Physical characteristics
- Dimensions: 5.05±0.61 km 5.07 km (calculated)
- Synodic rotation period: 7.4365±0.0023 h
- Geometric albedo: 0.20 (assumed) 0.363±0.094
- Spectral type: S
- Absolute magnitude (H): 13.4 · 13.84 · 13.2 · 13.390±0.005 (R) · 13.73±0.36

= 7440 Závist =

Asteroid

7440 Závist, provisional designation , is a stony asteroid from the middle region of the asteroid belt, approximately 5 kilometers in diameter. It was discovered on 1 March 1995, by Czech astronomer Miloš Tichý at Kleť Observatory in South Bohemia. The asteroid was named for the Celtic Oppidum Závist.

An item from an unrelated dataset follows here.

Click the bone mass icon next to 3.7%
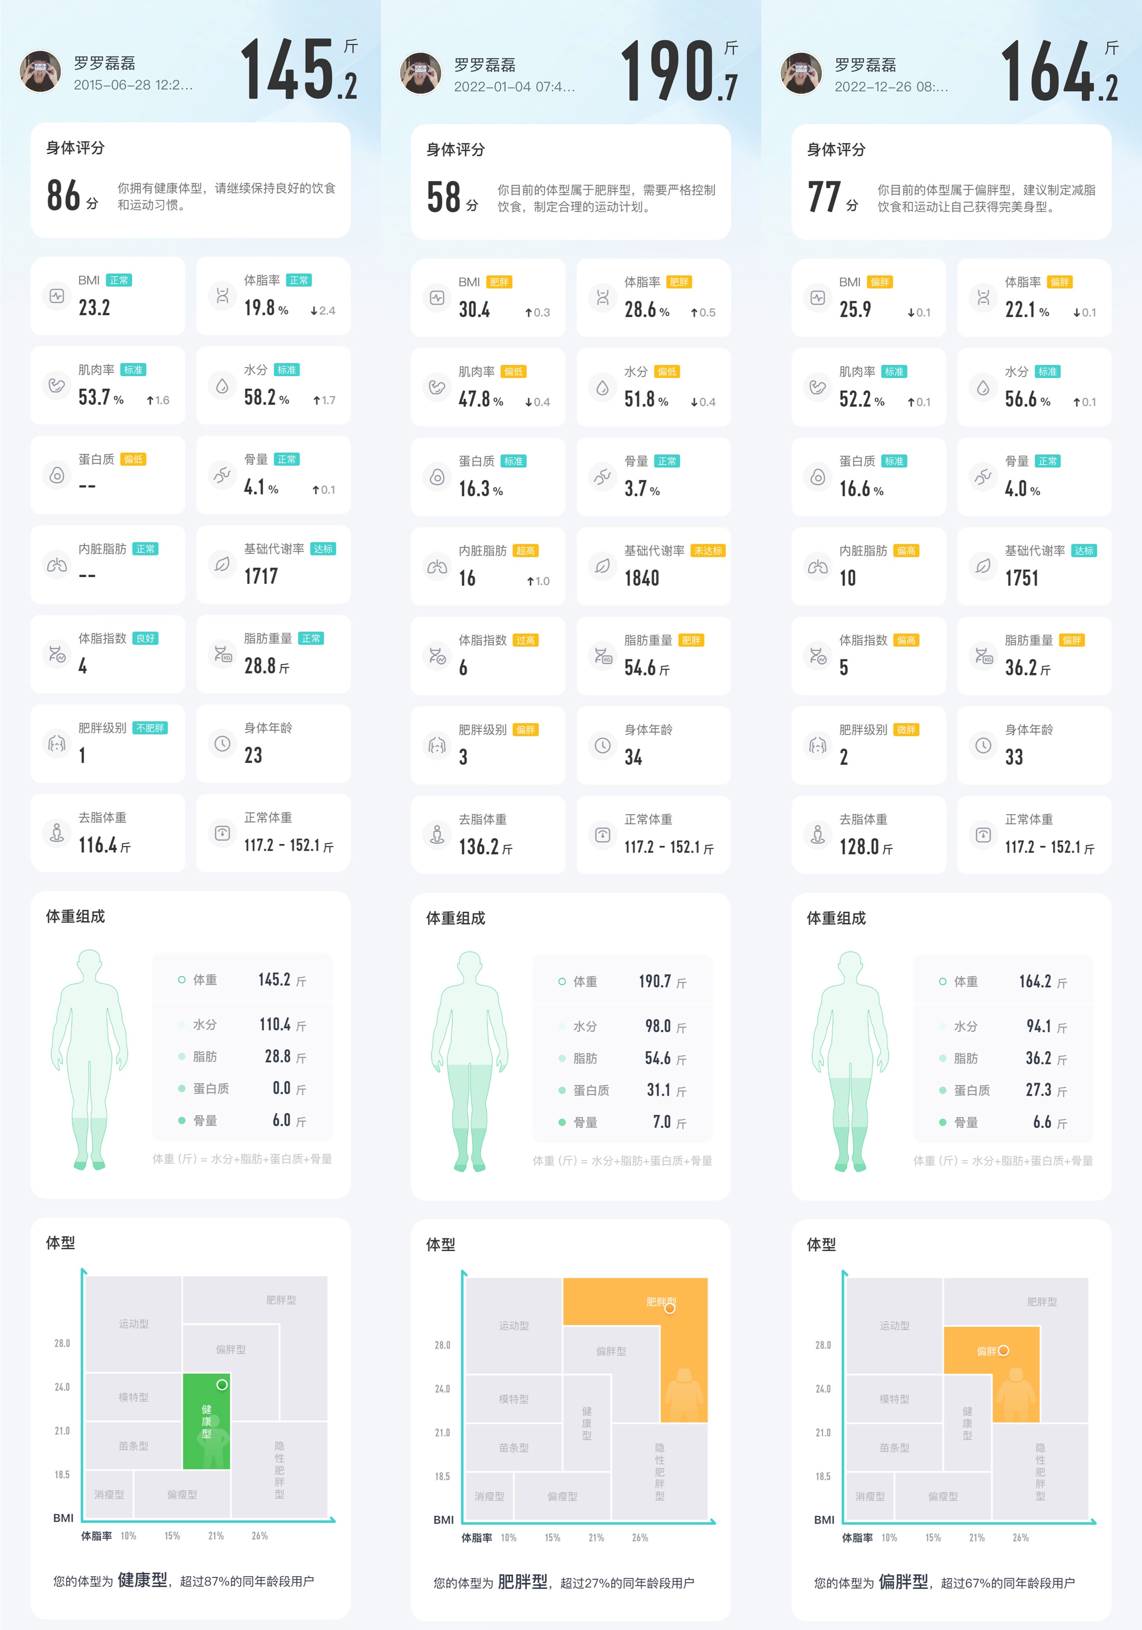 click(602, 477)
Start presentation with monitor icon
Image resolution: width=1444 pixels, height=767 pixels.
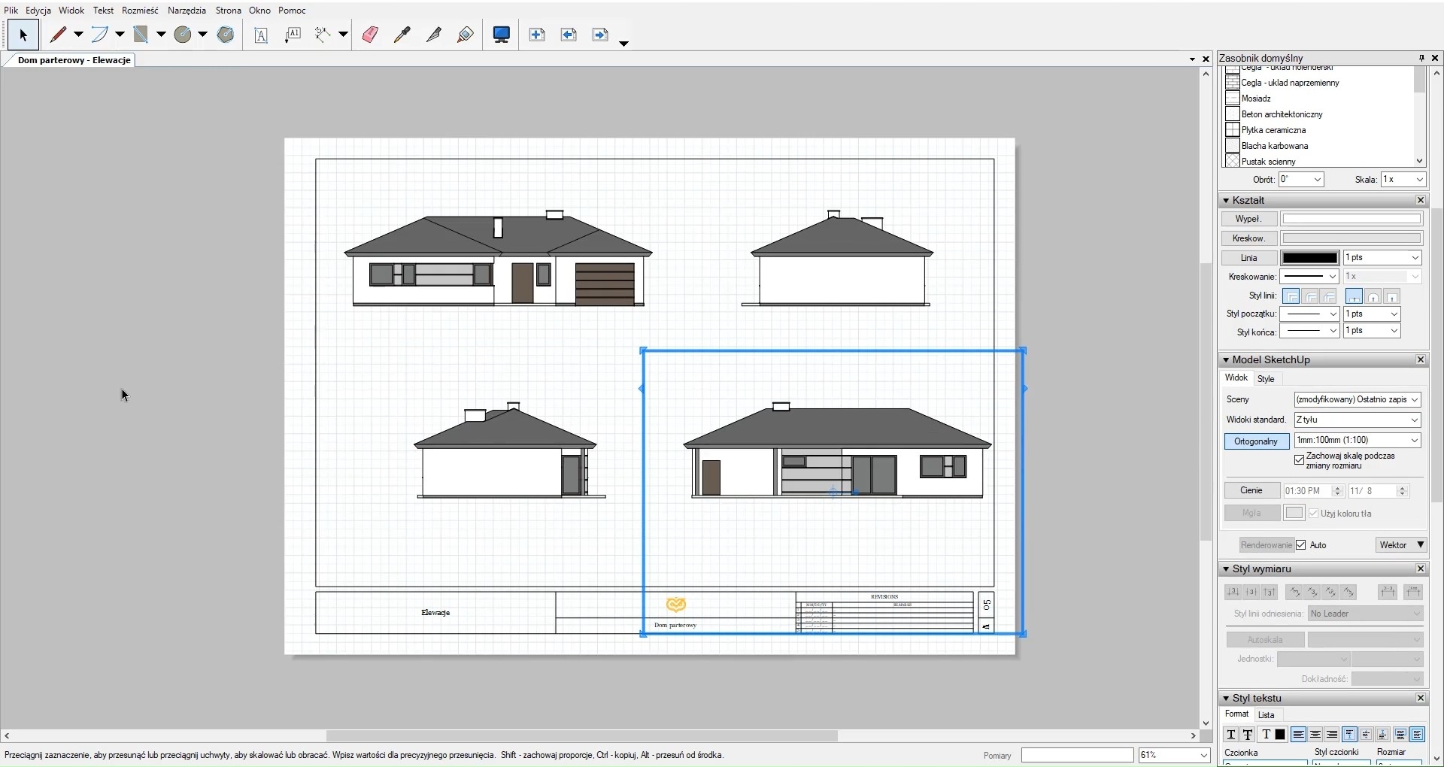tap(502, 35)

== Orbit and classification ==

Závist orbits the Sun in the central main-belt at a distance of 2.2–3.0 AU once every 4 years and 2 months (1,520 days). Its orbit has an eccentricity of 0.17 and an inclination of 11° with respect to the ecliptic. The first precovery was taken at Palomar Observatory in 1980, extending the asteroid's observation arc by 15 years prior to its discovery.

== Physical characteristics ==

=== Rotation period ===

A rotational lightcurve was obtained from photometric observations made at the U.S. Palomar Transient Factory in September 2010. It gave a rotation period of 7.4365±0.0023 hours with a brightness amplitude of 0.55 in magnitude (U=2).

=== Diameter and albedo ===

According to the survey carried out by NASA's Wide-field Infrared Survey Explorer with its subsequent NEOWISE mission, Závist measures 5.05 kilometers in diameter and its surface has an exceptionally high albedo of 0.363±0.094. The Collaborative Asteroid Lightcurve Link assumes a standard albedo for stony asteroids of 0.20 and calculates a nearly identical diameter of 5.07 kilometers with an absolute magnitude of 13.84.

== Naming ==

This minor planet was named for the Oppidum Závist (Oppidum Závist), a Celtic settlement south of Prague in Bohemia.

The ancient ruins are located on a hill above Vltava river (also see the minor planets 2367 Praha and 2123 Vltava). The site consists of two parts named "Hradiště" and "Šance". The settlement existed between the 6th century BC and 1st century AD, and represents part of the most outstanding remnants of known Celtic history in the Czech Republic, especially its ramparts and moats, as well as its acropolis. The official naming citation was published by the Minor Planet Center on 4 May 1999 (M.P.C. 34625).